Kuh steppte im Lühlerheim

Milch-Maskottochen

"Bei Ihnen im Lühlerheim steppt jetzt die Kuh." Der Ankündigung von Malte Rachow ließ Joana Marcus Taten folgen: Im Kostüm von "Lotte", dem NRW-Milchmaskottchen, steppte sie sich in die Herzen der Bewohner.

Schermbeck

, 02.12.2016, 17:57 Uhr / Lesedauer: 1 min
Im Lühlerheim steppte am Freitagnachmittag buchstäblich die Kuh, genauer gesagt Kuh Lotte, das NRW-Milchmaskottchen.

Im Lühlerheim steppte am Freitagnachmittag buchstäblich die Kuh, genauer gesagt Kuh Lotte, das NRW-Milchmaskottchen.

Rund 30 waren gekommen – viele im Rollstuhl.

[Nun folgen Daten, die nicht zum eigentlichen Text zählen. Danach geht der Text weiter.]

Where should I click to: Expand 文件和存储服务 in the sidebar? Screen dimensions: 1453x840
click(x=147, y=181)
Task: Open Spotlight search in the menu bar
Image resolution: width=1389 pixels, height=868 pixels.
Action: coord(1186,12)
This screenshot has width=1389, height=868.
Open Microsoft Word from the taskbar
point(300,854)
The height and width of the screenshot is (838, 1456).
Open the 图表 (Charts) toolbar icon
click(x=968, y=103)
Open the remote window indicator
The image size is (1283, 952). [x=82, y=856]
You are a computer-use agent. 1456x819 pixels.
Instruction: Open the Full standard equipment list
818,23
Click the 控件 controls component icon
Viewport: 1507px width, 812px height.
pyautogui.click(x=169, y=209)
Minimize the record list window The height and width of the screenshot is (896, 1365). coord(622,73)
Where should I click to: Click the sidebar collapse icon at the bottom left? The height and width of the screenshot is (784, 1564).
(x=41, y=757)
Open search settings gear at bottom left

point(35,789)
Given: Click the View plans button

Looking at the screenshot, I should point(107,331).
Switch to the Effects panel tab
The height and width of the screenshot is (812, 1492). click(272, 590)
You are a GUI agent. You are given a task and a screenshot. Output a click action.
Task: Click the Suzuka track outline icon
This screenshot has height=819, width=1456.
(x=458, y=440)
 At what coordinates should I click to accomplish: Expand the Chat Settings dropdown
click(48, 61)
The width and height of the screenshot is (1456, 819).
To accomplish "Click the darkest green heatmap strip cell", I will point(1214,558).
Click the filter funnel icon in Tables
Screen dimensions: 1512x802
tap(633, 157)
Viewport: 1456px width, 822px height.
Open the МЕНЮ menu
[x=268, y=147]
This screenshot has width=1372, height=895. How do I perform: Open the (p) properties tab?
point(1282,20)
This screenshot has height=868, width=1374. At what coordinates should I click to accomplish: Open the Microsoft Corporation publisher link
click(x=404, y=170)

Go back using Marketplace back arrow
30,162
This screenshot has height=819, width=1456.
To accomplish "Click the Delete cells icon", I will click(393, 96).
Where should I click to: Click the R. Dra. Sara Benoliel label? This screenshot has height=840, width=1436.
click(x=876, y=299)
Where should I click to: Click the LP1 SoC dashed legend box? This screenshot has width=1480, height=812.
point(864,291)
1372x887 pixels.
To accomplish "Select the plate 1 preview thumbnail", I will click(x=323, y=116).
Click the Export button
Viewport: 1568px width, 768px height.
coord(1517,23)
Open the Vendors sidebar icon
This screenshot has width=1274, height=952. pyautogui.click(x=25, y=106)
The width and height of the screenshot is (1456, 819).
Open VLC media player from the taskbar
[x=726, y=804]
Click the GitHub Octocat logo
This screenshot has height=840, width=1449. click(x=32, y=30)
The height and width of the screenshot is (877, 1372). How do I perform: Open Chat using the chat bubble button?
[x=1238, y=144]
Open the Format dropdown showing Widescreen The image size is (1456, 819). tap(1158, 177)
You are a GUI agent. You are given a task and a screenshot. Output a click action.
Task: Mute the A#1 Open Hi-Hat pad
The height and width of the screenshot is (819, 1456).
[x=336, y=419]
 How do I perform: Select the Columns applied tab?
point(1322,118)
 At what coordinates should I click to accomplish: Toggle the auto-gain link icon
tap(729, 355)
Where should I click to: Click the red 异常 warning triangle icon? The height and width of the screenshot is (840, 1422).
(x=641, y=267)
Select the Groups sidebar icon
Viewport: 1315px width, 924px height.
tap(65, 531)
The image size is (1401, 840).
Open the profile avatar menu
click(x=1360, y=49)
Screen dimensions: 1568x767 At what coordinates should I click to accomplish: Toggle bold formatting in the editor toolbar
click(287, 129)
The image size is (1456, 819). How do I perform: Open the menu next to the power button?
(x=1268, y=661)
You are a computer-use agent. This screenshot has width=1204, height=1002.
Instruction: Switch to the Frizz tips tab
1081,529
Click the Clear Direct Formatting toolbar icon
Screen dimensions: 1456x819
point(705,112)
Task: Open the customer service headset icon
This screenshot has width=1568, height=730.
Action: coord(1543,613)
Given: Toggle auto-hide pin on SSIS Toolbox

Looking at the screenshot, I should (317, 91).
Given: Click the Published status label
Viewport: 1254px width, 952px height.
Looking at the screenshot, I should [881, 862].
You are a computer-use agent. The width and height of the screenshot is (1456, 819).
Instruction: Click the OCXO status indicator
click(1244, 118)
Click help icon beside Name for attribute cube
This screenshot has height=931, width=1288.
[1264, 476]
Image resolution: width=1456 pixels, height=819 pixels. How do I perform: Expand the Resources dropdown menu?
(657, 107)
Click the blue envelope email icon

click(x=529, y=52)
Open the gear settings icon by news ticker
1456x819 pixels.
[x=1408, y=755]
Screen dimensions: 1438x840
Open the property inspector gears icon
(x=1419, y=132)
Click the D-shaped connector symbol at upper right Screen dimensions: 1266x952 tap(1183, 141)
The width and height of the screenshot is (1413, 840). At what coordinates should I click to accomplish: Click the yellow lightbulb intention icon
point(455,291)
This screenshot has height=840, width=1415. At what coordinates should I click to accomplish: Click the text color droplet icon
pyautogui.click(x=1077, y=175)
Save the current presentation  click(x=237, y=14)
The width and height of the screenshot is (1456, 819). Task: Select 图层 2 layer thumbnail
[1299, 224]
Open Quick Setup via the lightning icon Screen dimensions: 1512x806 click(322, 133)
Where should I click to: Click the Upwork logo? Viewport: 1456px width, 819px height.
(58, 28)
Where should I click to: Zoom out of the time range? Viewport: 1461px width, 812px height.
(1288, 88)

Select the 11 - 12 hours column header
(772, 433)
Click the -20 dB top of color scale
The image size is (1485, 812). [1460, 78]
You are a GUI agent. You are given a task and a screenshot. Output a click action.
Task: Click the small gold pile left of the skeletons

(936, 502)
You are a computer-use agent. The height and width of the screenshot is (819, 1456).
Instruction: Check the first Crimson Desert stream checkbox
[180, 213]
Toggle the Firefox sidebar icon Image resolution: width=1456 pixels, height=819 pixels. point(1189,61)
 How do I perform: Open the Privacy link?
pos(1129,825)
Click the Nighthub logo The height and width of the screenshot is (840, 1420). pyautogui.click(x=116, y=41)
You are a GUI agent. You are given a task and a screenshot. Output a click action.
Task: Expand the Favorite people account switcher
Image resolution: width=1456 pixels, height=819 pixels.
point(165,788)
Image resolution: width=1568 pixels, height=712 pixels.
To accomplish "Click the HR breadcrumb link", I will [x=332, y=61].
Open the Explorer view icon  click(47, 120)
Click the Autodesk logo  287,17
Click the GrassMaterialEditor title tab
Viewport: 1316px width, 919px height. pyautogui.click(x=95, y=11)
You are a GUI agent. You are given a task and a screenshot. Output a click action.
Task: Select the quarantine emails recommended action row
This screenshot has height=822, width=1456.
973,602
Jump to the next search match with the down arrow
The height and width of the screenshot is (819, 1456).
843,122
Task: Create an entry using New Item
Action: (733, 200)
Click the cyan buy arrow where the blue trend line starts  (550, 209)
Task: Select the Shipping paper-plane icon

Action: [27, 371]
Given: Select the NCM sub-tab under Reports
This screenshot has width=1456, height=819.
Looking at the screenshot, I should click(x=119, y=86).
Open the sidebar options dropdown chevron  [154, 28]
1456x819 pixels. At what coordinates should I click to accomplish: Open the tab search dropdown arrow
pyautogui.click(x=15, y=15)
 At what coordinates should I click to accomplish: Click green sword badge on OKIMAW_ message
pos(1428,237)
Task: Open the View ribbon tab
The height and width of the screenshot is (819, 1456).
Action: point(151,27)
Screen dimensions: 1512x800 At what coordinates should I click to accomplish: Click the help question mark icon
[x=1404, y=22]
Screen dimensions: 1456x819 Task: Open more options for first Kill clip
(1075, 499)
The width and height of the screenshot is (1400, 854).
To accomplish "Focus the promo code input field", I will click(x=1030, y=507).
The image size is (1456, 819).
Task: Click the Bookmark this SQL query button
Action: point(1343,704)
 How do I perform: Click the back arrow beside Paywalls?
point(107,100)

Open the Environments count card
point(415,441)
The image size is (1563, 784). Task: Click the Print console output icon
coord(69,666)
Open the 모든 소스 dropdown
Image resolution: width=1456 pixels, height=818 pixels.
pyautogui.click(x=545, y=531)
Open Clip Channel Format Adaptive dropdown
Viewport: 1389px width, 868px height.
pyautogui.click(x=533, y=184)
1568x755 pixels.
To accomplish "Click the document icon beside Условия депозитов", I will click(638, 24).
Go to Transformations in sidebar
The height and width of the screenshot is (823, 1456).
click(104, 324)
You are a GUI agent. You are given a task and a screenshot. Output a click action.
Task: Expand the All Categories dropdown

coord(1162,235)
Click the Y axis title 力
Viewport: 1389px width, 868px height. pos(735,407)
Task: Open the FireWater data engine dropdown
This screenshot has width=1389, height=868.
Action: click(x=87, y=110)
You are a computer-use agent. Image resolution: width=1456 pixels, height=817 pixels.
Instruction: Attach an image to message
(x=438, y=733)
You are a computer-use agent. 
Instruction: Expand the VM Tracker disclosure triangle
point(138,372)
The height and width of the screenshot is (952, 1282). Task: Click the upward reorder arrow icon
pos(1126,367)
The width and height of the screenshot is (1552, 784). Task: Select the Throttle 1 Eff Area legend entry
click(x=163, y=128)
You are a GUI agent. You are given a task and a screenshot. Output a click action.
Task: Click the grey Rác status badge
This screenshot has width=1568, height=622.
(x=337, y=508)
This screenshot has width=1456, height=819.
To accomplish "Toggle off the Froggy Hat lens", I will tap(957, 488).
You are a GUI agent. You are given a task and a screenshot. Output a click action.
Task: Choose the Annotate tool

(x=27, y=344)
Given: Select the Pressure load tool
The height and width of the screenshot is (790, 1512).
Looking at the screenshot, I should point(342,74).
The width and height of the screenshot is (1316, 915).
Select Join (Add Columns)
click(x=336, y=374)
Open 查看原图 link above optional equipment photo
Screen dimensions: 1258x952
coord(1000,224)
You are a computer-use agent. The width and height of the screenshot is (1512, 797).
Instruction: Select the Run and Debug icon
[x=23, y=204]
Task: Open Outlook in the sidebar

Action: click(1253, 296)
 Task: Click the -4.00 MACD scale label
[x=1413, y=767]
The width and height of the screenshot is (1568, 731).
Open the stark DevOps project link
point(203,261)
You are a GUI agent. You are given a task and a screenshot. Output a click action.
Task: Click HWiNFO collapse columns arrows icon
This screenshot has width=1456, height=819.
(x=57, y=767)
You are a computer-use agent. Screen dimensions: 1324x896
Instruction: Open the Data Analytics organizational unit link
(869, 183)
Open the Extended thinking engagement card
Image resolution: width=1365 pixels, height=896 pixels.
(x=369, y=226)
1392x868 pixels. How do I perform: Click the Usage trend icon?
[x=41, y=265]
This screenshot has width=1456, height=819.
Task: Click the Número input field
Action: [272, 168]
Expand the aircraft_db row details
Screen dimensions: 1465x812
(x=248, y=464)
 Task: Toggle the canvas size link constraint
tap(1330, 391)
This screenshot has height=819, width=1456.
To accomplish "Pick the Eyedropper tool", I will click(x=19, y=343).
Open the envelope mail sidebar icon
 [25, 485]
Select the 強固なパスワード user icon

So ganz genau schienen einige nicht zu wissen, was sie erwartet. „Wenn da jetzt eine echte Kuh kommt, ist das doch viel zu glatt hier auf den Fliesen“, sagte ein älterer Herr. Doch statt einer echten Kuh kam die verkleidete Joana Marcus, die seit vier Jahren in Kindergärten, Schulen, Altenheimen und auf Familienfesten und Messen auftritt. „Wir haben 100 Veranstaltungstage im Jahr“, sagt Malte Rachow, der als Moderator durch die halbstündige Show führte.

"Achtsamer sein"

"Man muss achtsamer sein mit den Senioren“, antwortet Joana Marcus auf die Frage, wie sich Auftritte vor Kindern von denen vor Senioren unterscheiden. Zunächst war der Applaus auch eher zögerlich im Lühlerheim. „Lotte“, die auf Steppschuhen den Saal betrat, rollte erst mal einen Teppich (Rachow: „Ihre Wiese“) aus und fegte mit einem Besen. „Fehlt sonst noch was?“, fragte Rachow. Die Antwort eines Herren aus dem Auditorium: „Bier!“

Doch statt Bier gab es kleine Bewegungs- und Lockerungsübungen mit Lotte, denen sich immer mehr Bewohner anschlossen. Bei einem Quiz mussten die Bewohner Fragen zu regionalen Produkten oder Politik beantworten, oder, welche Milch Schulkinder heute am liebsten trinken. Die Antwort: natürlich Kakao. Als Lotte am Ende zu Walzer-Takten zum Tänzchen einlud, machten viele mit und man sah so manches glückliche Lächeln. Am Ende spendierte die ausrichtende Landesvereinigung der Milchwirtschaft NRW sogar Milchprodukte für die Bewohner.